For the past ten years, BTS has heard from Guatemala partners about the impacts that Canadian mining companies have had on their communities. We’ve heard about water sources drying up, contamination of water, land and air; we’ve talked with mothers who can’t understand why their kids are getting sick and the elderly who have experienced rashes and never-before experienced illnesses. We’ve seen houses with cracks in the wall so big your hand could pass through. We’ve heard accounts of violence, harassment and threats, broken promises and idle recommendations.
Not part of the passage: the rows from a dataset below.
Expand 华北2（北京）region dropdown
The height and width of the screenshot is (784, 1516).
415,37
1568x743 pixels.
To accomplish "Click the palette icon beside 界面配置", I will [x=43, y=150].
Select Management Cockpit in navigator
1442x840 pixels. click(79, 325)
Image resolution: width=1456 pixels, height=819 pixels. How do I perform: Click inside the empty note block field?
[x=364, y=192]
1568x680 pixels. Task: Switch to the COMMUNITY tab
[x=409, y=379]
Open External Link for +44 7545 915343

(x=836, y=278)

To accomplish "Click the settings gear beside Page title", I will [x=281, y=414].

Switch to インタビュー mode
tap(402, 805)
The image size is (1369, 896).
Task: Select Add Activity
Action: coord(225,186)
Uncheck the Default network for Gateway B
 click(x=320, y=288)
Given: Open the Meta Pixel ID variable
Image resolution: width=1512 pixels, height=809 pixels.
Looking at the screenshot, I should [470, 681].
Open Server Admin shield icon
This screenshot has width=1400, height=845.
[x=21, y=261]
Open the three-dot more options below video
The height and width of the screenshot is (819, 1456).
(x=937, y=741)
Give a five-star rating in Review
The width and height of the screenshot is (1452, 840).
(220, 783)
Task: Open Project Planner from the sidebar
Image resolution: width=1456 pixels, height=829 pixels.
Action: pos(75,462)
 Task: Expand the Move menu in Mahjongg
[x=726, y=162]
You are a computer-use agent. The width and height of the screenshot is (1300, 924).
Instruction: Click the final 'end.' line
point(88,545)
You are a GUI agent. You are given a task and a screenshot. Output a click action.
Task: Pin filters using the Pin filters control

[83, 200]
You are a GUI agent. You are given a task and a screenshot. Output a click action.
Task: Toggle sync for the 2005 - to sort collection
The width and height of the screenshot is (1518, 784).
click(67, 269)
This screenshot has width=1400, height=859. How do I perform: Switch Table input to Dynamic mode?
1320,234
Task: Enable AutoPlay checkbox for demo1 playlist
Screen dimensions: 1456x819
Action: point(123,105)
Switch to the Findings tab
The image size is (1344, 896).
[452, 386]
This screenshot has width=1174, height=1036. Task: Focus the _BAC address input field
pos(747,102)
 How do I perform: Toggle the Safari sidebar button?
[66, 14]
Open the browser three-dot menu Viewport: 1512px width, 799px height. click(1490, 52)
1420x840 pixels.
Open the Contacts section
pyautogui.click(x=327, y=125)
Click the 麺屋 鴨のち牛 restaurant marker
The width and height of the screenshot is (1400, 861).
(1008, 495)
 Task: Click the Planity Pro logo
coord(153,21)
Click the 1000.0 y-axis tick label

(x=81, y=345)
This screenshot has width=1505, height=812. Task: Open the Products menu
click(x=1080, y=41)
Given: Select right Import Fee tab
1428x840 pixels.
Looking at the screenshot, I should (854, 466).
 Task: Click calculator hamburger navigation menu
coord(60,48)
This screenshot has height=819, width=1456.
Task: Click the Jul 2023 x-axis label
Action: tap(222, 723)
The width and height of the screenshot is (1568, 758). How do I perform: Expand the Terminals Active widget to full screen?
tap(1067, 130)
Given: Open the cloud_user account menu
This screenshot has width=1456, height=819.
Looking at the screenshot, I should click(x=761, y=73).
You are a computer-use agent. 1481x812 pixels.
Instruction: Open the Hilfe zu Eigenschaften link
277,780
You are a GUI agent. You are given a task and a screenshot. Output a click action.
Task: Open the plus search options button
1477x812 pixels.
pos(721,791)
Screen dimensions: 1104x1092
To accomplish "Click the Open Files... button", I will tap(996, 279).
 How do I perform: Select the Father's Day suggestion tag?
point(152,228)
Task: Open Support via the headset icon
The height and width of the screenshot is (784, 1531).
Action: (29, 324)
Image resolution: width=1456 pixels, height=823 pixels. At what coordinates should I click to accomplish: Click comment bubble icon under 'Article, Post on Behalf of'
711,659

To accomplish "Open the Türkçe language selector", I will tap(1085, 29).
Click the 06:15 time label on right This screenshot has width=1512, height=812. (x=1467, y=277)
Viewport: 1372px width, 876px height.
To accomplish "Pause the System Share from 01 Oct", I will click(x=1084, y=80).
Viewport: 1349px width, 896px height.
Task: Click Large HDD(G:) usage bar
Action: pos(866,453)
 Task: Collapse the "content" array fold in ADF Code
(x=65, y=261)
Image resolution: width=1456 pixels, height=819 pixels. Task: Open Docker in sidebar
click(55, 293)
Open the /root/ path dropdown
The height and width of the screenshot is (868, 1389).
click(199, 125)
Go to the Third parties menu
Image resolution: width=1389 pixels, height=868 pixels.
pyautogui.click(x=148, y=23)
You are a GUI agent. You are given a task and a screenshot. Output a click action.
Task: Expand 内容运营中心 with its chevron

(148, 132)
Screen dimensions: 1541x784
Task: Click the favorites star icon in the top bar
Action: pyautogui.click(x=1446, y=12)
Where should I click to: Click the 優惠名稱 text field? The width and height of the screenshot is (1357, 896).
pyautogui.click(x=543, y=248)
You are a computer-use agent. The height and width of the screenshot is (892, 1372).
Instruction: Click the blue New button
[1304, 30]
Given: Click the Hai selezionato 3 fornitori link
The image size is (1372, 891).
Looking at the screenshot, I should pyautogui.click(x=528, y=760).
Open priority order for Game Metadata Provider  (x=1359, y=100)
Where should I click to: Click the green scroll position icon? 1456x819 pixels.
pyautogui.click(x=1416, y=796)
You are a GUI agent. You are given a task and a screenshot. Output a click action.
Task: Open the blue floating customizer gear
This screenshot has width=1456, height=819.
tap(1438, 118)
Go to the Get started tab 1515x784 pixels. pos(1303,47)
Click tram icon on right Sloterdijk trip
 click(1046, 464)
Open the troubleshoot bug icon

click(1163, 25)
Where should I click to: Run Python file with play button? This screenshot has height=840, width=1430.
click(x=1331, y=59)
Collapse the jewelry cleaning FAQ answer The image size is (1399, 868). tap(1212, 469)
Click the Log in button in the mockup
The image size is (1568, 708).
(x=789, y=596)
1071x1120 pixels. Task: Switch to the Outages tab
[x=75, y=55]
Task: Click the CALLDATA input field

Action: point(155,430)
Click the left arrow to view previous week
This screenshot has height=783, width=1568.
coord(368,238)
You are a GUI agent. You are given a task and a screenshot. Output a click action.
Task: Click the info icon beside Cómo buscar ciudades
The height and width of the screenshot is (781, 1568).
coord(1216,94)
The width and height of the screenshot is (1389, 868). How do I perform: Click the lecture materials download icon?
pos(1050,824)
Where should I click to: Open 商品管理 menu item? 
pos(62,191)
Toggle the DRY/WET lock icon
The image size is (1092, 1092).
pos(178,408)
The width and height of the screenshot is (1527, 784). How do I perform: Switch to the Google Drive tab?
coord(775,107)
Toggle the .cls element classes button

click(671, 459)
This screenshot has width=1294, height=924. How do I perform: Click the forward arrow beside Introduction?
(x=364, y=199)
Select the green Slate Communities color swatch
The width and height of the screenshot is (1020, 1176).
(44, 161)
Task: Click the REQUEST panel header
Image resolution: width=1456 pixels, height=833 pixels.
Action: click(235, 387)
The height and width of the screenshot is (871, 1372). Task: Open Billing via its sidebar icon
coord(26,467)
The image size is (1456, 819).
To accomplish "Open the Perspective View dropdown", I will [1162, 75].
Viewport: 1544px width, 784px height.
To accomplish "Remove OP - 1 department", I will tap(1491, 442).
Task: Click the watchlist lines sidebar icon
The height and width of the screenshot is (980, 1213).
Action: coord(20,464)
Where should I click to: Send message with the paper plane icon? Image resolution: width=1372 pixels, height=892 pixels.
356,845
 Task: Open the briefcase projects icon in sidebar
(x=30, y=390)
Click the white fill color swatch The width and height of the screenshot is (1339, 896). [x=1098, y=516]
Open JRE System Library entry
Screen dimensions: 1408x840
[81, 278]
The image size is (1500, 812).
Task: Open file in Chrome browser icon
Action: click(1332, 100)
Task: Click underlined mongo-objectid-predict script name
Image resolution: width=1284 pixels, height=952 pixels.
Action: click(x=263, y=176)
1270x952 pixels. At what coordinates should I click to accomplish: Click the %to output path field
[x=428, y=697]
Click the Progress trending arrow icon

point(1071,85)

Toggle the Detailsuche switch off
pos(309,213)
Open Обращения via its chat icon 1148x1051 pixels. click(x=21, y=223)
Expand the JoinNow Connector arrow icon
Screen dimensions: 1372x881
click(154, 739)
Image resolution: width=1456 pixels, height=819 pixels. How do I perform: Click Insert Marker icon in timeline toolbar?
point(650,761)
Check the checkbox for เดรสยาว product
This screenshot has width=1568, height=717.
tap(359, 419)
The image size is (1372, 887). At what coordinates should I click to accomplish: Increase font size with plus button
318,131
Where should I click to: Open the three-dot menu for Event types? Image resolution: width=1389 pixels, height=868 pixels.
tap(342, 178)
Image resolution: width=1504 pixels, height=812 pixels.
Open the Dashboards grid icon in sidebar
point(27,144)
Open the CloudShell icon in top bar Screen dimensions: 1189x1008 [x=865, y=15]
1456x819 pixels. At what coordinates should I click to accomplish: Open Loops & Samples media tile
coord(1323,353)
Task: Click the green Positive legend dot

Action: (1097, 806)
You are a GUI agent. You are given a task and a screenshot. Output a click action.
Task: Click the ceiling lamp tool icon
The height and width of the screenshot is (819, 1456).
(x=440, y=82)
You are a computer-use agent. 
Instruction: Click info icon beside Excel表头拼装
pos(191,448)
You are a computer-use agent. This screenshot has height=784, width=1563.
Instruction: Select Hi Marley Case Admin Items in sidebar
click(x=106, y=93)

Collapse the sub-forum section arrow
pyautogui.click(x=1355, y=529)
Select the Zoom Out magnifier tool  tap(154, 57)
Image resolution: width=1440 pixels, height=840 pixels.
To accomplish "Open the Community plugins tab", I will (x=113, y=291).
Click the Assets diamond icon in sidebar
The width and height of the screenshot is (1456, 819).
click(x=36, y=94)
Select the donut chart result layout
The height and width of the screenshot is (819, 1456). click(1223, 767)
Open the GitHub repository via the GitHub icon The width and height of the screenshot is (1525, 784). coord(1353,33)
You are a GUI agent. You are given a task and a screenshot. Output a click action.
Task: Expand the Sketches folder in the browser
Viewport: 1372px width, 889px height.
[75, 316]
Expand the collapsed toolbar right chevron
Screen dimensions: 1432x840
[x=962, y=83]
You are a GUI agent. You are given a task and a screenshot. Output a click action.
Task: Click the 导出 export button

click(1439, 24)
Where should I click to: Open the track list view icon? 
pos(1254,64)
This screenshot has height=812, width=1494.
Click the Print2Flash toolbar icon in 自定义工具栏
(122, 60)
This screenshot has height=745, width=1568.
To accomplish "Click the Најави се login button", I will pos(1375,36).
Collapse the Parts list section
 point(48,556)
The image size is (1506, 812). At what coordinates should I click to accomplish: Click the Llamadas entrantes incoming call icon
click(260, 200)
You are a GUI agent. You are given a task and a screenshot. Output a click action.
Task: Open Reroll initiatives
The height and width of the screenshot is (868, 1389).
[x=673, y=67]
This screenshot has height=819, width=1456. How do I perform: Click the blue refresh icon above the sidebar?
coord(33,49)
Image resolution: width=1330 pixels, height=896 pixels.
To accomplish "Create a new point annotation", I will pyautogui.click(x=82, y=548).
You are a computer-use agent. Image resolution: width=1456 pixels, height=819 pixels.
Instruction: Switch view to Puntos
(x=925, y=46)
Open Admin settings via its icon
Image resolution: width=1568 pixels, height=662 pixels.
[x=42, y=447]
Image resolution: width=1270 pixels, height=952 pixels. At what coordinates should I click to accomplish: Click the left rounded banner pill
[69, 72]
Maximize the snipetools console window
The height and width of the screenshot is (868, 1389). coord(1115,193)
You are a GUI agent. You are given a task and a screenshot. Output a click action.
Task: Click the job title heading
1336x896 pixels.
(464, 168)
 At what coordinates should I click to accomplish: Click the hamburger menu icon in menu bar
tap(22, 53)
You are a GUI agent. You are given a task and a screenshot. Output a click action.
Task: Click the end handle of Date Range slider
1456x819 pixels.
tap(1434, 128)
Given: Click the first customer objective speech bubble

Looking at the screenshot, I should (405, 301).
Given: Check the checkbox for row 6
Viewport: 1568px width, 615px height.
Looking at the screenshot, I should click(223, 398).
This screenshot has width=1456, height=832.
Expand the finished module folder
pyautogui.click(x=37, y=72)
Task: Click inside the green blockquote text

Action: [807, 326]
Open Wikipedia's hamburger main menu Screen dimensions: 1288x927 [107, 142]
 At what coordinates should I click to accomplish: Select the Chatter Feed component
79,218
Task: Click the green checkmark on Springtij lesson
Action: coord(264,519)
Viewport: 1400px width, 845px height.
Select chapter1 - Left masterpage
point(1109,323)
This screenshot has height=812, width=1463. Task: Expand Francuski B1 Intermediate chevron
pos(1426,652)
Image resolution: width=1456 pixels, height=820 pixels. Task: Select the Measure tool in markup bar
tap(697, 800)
Because they defend their territory, their life, communities have been called terrorists and anti-development. We call them human rights defenders, stewards of the land. Protectors of the earth. We believe we are intimately bound in this struggle and that it’s our responsibility to make sure that there are enduring changes.
The BTS mining justice campaign seeks to give voice to these struggles in a radical way. Patience is running out; soon the company will pack up its bags and its gold and leave town. What will be left of San Miguel Ixtahuacan and Sipakapa? Who will put the sacred mountains back together and ensure the water is drinkable?
Through education events in the fall of 2015 and spring 2016, we hope to reach broader audiences and ask provocative questions. We will consider the merits of divestment: how can personal and institutional divestment happen? What is the impact of that? How else do we communicate with shareholders about the impacts that their investments are having on communities?